Il est donc un fait, en Afrique subsaharienne et donc au Burkina Faso, que même entre les membres d’une maisonnée, les excreta sont loin d’avoir une connotation péjorative. S’il en est ainsi entre les habitants de la même maison, il l’est davantage entre ces habitants et les étrangers. Autrement dit, ce que l’on considère comme déshonorant pour la parentèle, on le trouve encore plus dégradant pour l’étranger dont le statut, quel que soit ce qu’on pense de lui, fait obligation à ses hôtes de le traiter avec tous les honneurs. Cela s’appelle l’hospitalité, une composante essentielle de la valeur d’intégrité censée être notre boussole mais dont les manifestants du 28 juin 2024 se foutent éperdument. Ce traitement spécial réservé à l’étranger plonge ses racines dans les éléments culturels suivants :

 A l’exception de quelques sociétés subsahariennes qui pratiquent l’endogamie lignagère (les mariages entre cousins par exemple), la plupart des communautés ont, pour norme, l’exogamie lignagère, clanique ou villageoise (mariages entre personnes de lignages, de clans ou de villages différents). En d’autres termes, la majorité des Subsahariens sont nés de femmes étrangères à leur famille, à leur lignage, à leur clan ou (peut-être) à leur village. C’est pourquoi chez certains groupes socio-ethniques, on a coutume de dire ceci : « Que celui qui n’aime pas l’étranger commence par chasser sa propre mère » ;

 Tout humain est potentiellement un étranger dans la mesure où la vie en société rime avec déplacements, visites, voyages au cours desquels il est appelé à rencontrer des inconnus pour lesquels il est un étranger. D’où l’adage selon lequel « Il n’y a pas de race d’étrangers. Est étranger celui qui quitte sa maison, son village, sa ville ou son pays pour se rendre chez quelqu’un d’autre dans un autre village, dans une autre ville ou dans un autre pays. » De ce fait, nos ascendants cédaient volontiers leur case à l’étranger et dormaient à la belle étoile ou offraient généreusement leur plat à ce dernier et passaient la nuit à jeun.

 Nos ascendants nous ont également enseignés que « Le développement d’une localité n’est pas seulement le fait de ses habitants et de leur descendance. C’est aussi et surtout la résultante de la contribution des personnes venues d’ailleurs et qui s’y sont installés ».

 Dans le cas de la France et de son ambassade, les manifestations récurrentes d’hostilité depuis octobre 2022 sont d’autant moins compréhensibles que la mission diplomatique est au Burkina Faso avec l’accord de nos autorités ; que l’occupation de ce lieu est consacrée par des règles de droit nationales conformes aux prescriptions des instruments internationaux que le Burkina Faso a ratifiés ; qu’au lieu de souiller l’image du Burkina Faso en salissant ainsi les locaux de cette mission française, il aurait été plus courageux de rompre purement et simplement les relations diplomatiques avec le pays de Molière.
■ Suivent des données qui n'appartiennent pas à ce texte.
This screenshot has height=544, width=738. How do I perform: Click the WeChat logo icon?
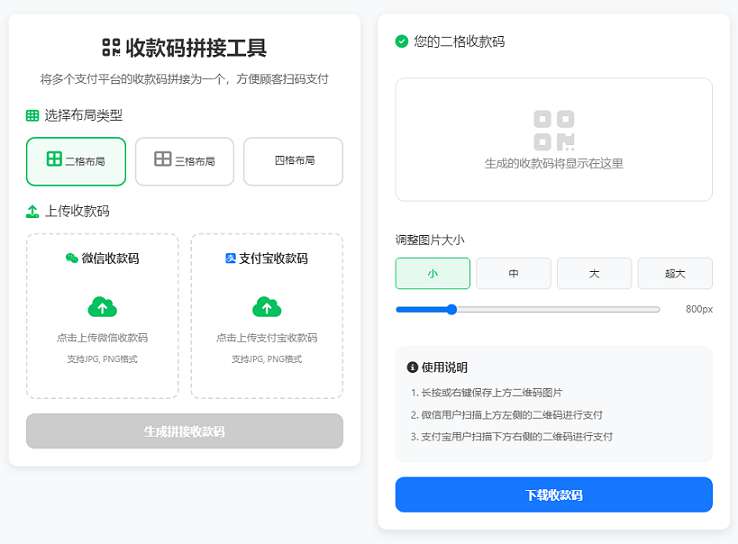coord(71,258)
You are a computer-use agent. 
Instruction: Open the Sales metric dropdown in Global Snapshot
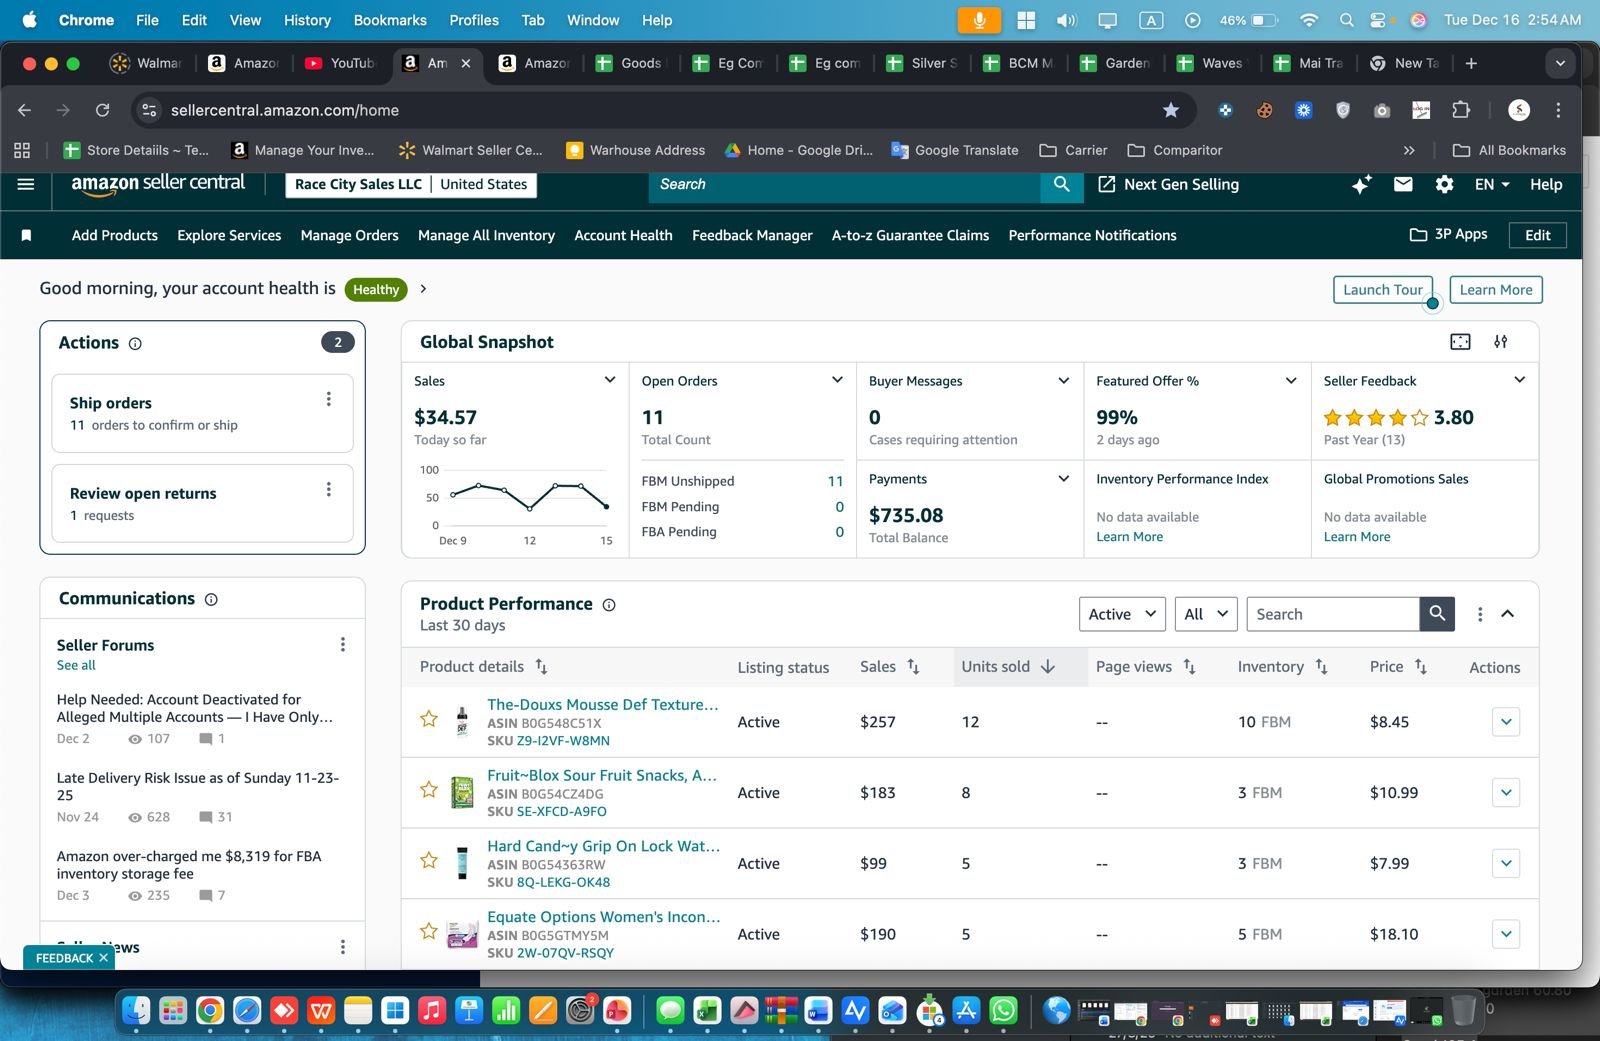609,380
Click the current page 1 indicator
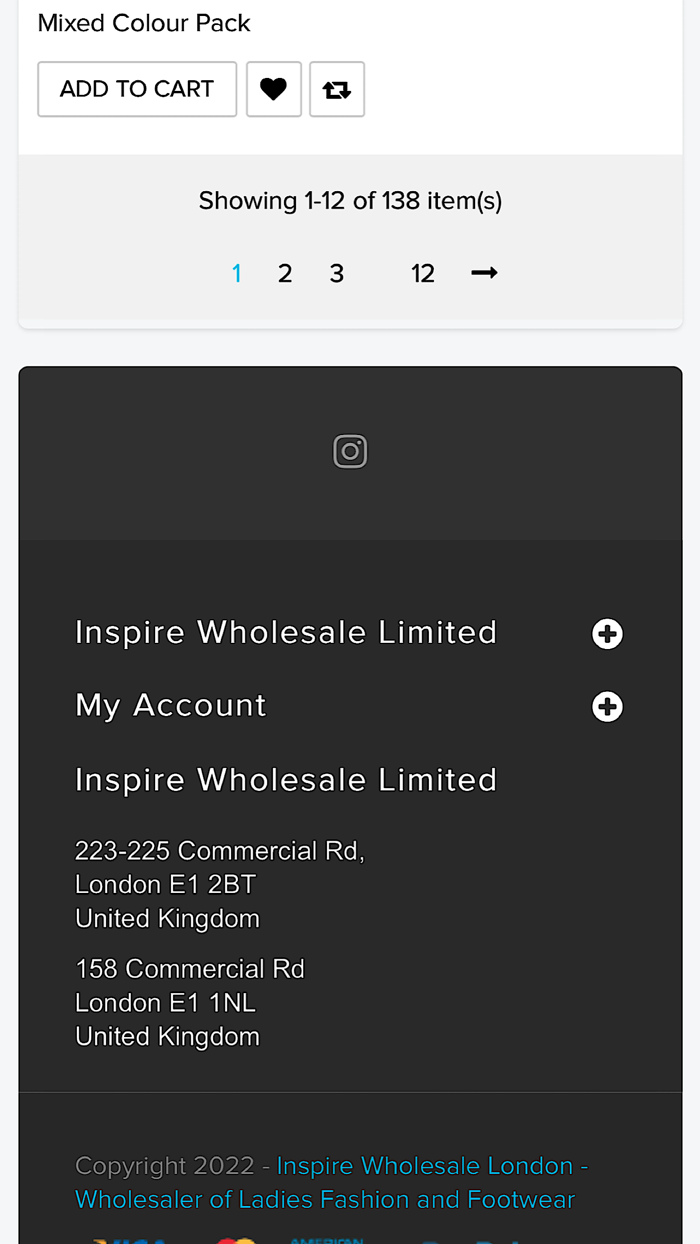 click(x=237, y=272)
Au regard de la croissance tendancielle et régulière des tensions diplomatiques entre le Burkina Faso et certains pays européens et nord-américains d’une part et d’autre part entre notre pays et certaines organisations régionales et internationales (dont l’ONU et certaines de ses organisations spécialisées), il faut se nourrir tout de même de l’espoir (peut-être vain) que l’ignominie qui s’est produite le 28 juin 2024 ne se reproduira à l’ambassade des Etats-Unis, devant le Haut-commissariat des Nations-Unies aux Droits de l’Homme (HCDH) et face à l’immeuble des Nations-Unies. Cette inquiétude se fonde sur les manifestations d’hostilité des wayiyans qui s’y sont déjà déroulées sans que les dépositaires de l’autorité publique daignent lever le petit doigt.